> _Data lines_:
※

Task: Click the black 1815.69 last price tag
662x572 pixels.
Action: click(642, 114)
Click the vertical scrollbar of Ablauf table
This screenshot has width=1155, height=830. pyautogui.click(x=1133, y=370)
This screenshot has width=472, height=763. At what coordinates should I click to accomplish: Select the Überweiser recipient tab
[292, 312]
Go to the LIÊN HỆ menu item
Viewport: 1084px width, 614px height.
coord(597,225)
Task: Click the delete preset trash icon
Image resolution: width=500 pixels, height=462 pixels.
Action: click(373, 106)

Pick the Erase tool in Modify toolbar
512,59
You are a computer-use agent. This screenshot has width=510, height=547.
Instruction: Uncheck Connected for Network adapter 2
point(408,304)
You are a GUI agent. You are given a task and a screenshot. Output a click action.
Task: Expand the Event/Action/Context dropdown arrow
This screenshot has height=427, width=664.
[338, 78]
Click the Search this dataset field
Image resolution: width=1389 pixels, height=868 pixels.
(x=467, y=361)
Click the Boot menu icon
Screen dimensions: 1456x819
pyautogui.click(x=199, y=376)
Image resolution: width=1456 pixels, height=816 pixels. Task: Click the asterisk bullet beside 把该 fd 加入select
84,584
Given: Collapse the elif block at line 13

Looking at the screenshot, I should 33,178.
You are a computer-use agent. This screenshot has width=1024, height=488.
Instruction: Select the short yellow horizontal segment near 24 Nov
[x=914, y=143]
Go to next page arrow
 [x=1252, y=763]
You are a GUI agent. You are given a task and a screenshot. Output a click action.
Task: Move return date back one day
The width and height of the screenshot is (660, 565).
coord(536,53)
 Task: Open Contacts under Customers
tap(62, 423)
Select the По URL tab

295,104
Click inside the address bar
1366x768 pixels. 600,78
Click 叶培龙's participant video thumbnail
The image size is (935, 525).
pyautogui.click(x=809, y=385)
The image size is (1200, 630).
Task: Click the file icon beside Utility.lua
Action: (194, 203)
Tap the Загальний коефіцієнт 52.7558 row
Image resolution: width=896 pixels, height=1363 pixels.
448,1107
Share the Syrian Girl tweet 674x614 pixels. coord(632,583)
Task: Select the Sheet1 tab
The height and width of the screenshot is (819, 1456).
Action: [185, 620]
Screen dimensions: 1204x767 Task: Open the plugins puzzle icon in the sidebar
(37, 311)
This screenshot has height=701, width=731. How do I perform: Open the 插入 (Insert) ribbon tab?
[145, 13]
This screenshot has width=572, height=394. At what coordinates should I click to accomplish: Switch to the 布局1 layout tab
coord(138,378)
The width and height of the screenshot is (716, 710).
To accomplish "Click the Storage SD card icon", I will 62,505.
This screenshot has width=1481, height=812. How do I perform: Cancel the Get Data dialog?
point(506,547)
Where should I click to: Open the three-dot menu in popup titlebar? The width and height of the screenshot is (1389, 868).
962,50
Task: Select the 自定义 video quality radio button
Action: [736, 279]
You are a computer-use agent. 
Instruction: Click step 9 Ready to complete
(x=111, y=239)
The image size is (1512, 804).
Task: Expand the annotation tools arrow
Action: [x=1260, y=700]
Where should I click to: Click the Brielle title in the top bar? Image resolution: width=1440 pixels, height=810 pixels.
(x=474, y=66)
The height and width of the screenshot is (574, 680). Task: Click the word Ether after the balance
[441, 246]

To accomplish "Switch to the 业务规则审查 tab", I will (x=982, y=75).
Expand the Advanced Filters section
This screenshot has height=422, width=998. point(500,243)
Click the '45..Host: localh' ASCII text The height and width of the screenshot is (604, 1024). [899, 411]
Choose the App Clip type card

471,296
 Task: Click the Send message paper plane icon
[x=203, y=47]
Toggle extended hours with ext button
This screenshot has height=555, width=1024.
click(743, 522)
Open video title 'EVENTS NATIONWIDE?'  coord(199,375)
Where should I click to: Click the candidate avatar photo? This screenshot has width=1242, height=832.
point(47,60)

※

> _Problem requirements_:
Report every line of the data above that contains the word "icon", copying each line in full. Case counts.

> _Written response_:
Task: Click the delete preset trash icon
Click the Boot menu icon
Task: Click the file icon beside Utility.lua
Screen dimensions: 1204x767 Task: Open the plugins puzzle icon in the sidebar
To accomplish "Click the Storage SD card icon", I will 62,505.
 Task: Click the Send message paper plane icon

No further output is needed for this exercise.